======== TEXTO EXTRAÍDO
SÃO PAULO, SP (FOLHAPRESS) – “Você ama demais; e você não ama o suficiente.” Assim Zima, filha do chefe indígena americano, rechaça seus dois pretendentes estrangeiros, o espanhol Don Alvar e o francês Damon. No fim ela escolhe Adario um indígena como ela.
Os perdedores aceitam o destino, e então começa, na forma rondó, a “Dança do Grande Cachimbo da Paz”, o trecho mais célebre de “Les Indes Galantes”, ou “As Índias Galantes”, ópera de Jean-Philippe Rameau com libreto de Louis Fuzelier, em cartaz no Theatro Municipal de São Paulo.
A montagem tem direção musical do maestro suíço-argentino Leonardo García-Alarcón um dos destaques da temporada paulistana 2024 como convidado da Osesp na direção da “Missa em Si Menor” de Bach e direção cênico-coreográfica de Bintou Dembélé, uma das pioneiras da dança hip-hop na França.
Garcia-Alarcón trouxe consigo o grupo Cappella Mediterranea e o Coro de Câmara de Namur com quem, em 2017, havia apresentado com sucesso em São Paulo uma versão da ópera “Orfeo”, de Monteverdi, e Dembélé teve igualmente o apoio dos bailarinos de seu grupo, o Structure Rualité. Juntam-se aos artistas internacionais o que inclui igualmente os quatro cantores solistas alguns bailarinos e músicos brasileiros convidados e o Coral Paulistano.
Um dos mais importantes nomes do barroco francês, Rameau deixou marcas importantes como compositor de música instrumental para teclado e como autor de um dos primeiros tratados de harmonia modernos antes de se dedicar à ópera.
“Les Indes Galantes” estrutura-se com um prólogo e quatro cenas ”O Turco Generoso”, “Os Incas do Peru”, “As Flores da Pérsia” e “Os Selvagens da América do Norte”. A história reflete os inúmeros relatos de viagens publicados no século 18, os quais despertavam, na Europa em especial na França, imensa curiosidade sobre os costumes e traços culturais de diferentes povos.
================
SOLICITAÇÃO 1
De acordo com o texto sobre a montagem de “As Índias Galantes”, quais são as quatro cenas que compõem a ópera além do prólogo?
SOLICITAÇÃO 2
Dê seguimento ao texto sobre a montagem de “As Índias Galantes”, começando logo após a última frase apresentada.
======== INFORMAÇÕES REGISTRADAS
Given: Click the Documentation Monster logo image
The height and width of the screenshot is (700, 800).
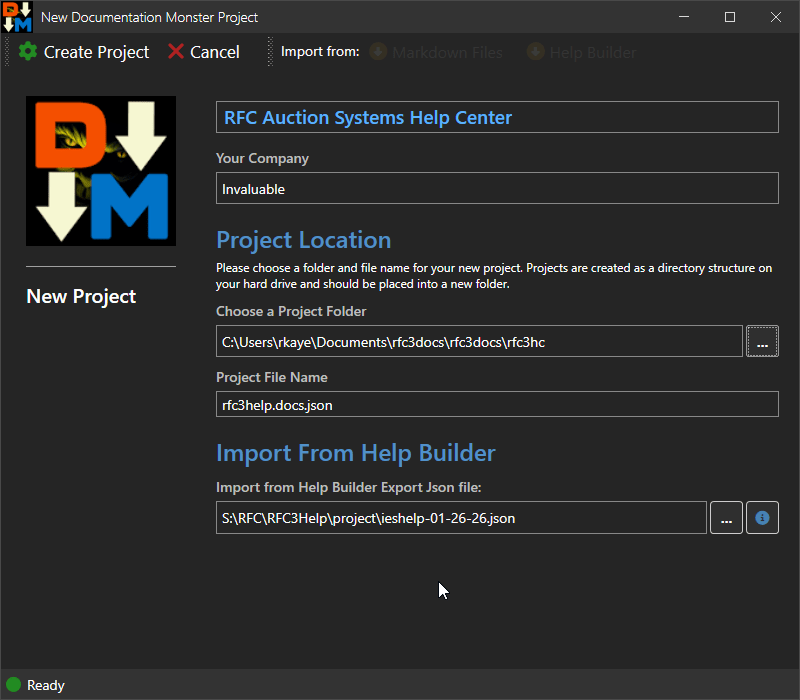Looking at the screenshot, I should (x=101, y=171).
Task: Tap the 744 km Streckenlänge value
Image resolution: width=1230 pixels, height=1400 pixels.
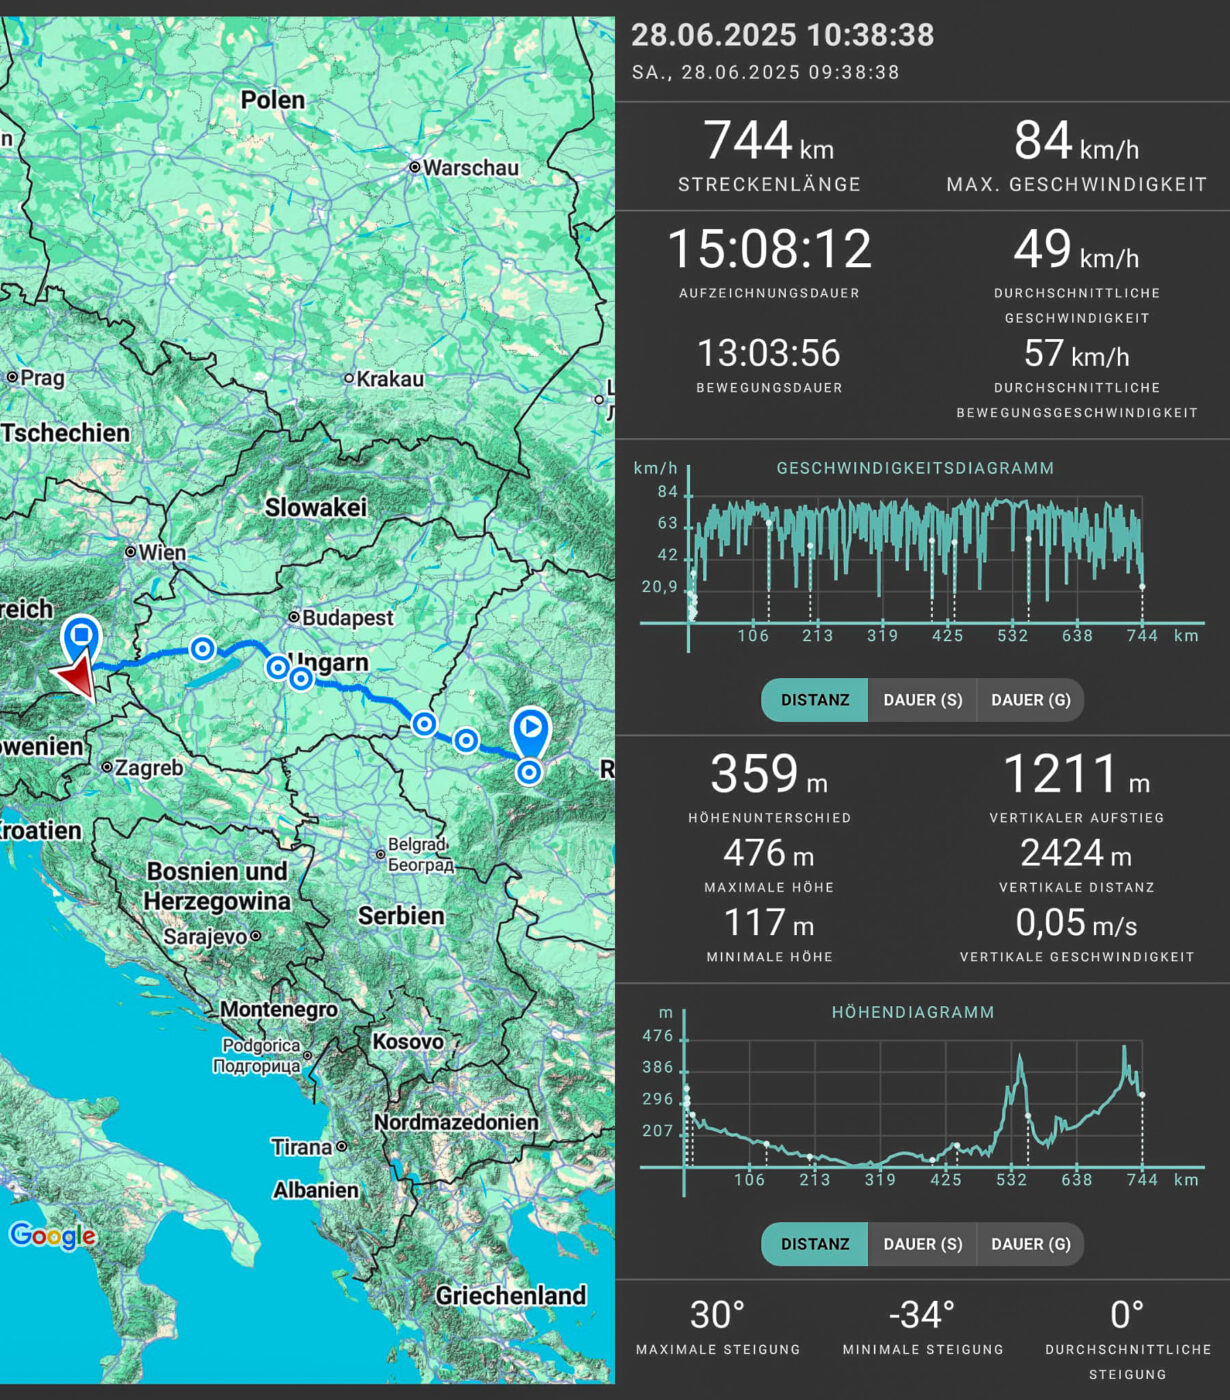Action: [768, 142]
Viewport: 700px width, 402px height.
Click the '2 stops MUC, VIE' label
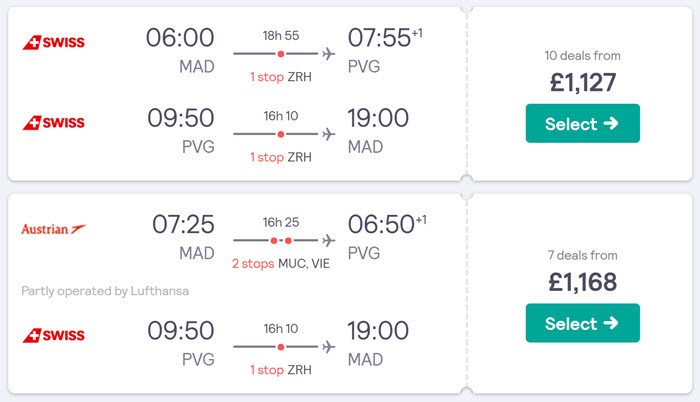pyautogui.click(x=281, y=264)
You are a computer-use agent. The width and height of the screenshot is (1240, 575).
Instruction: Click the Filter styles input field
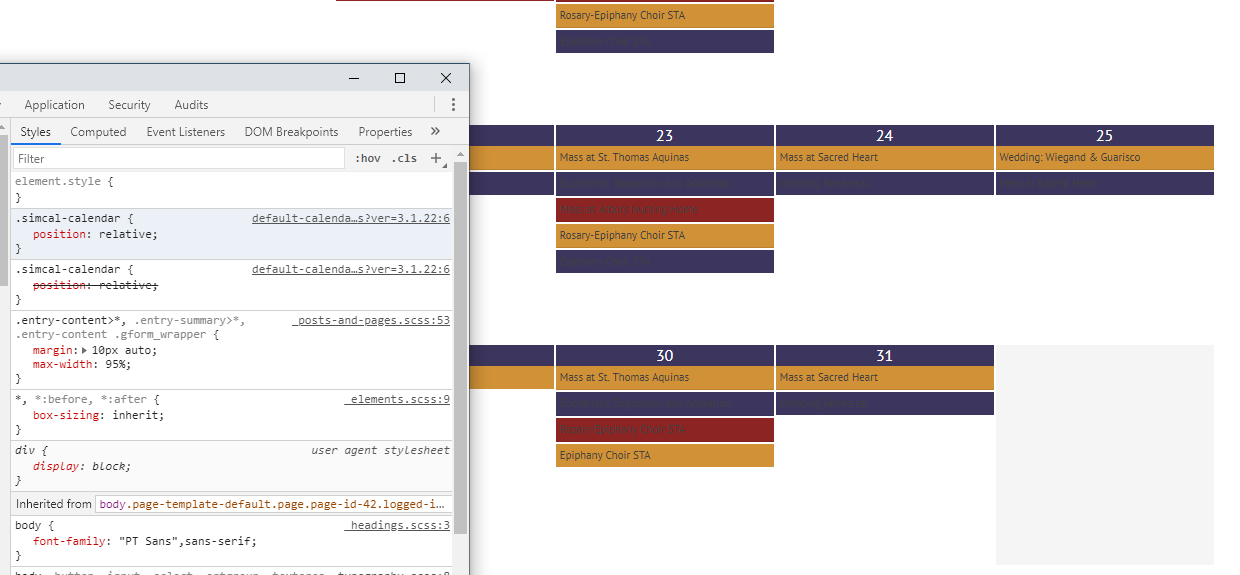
================
RESPOSTA À TAREFA 1
“O Turco Generoso”, “Os Incas do Peru”, “As Flores da Pérsia” e “Os Selvagens da América do Norte”.

RESPOSTA À TAREFA 2
Durante seus 80 anos de vida, Rameau envolveu-se melhor seria dizer foi envolvido em diversas polêmicas teórico-musicais, e não seria desproposital dizer, utilizando o jargão contemporâneo, que ele tenha sido, mais de uma vez, cancelado.
Inicialmente por ser excessivamente progressista em sua escrita musical que, ao criar efeitos sonoros com alto teor de descritividade, sobretudo em cenas envolvendo fenômenos naturais, se distanciava da tradicional “tragédie lyrique” de Lully, seu antecessor.
Tempos depois, no entanto, sua obra seria acusada de conservadora pelo filósofo Rousseau, para quem o futuro adviria apenas da ópera cômica cantada em italiano. O embate entre eles ficaria conhecido como “querela dos bufões”.
A coreografia de Dembélé conecta virtuosisticamente os princípios de diferentes formas da dança de rua à música barroca. Não há estereótipos tensos e intensos, os corpos retorcem-se a partir da música, com bailarinos saindo do meio da plateia e do fundo da sala, jogando plasticamente com a velocidade dos movimentos e, com a ajuda da iluminação de Benjamin Nesme, sempre enfatizando a composição musical. É belíssimo.
Coro e corpo de baile movimentam-se pelo espaço e se misturam, como se não pudessem se conter. Em diversos momentos, também os instrumentistas tocando de memória e em pé se juntam a eles. Garcia-Álarcón rege em movimento, circulando, para dar conta da simultaneidade de eventos.
Cada um dos quatro solistas interpretou diferentes personagens. São eles a soprano francesa Laurène Paternò, que cresceu ao longo da récita do último domingo, e os extraordinários Mathias Vidal, tenor francês; Ana Quintans, soprano portuguesa, e Andreas Wolf, baixo-barítono alemão.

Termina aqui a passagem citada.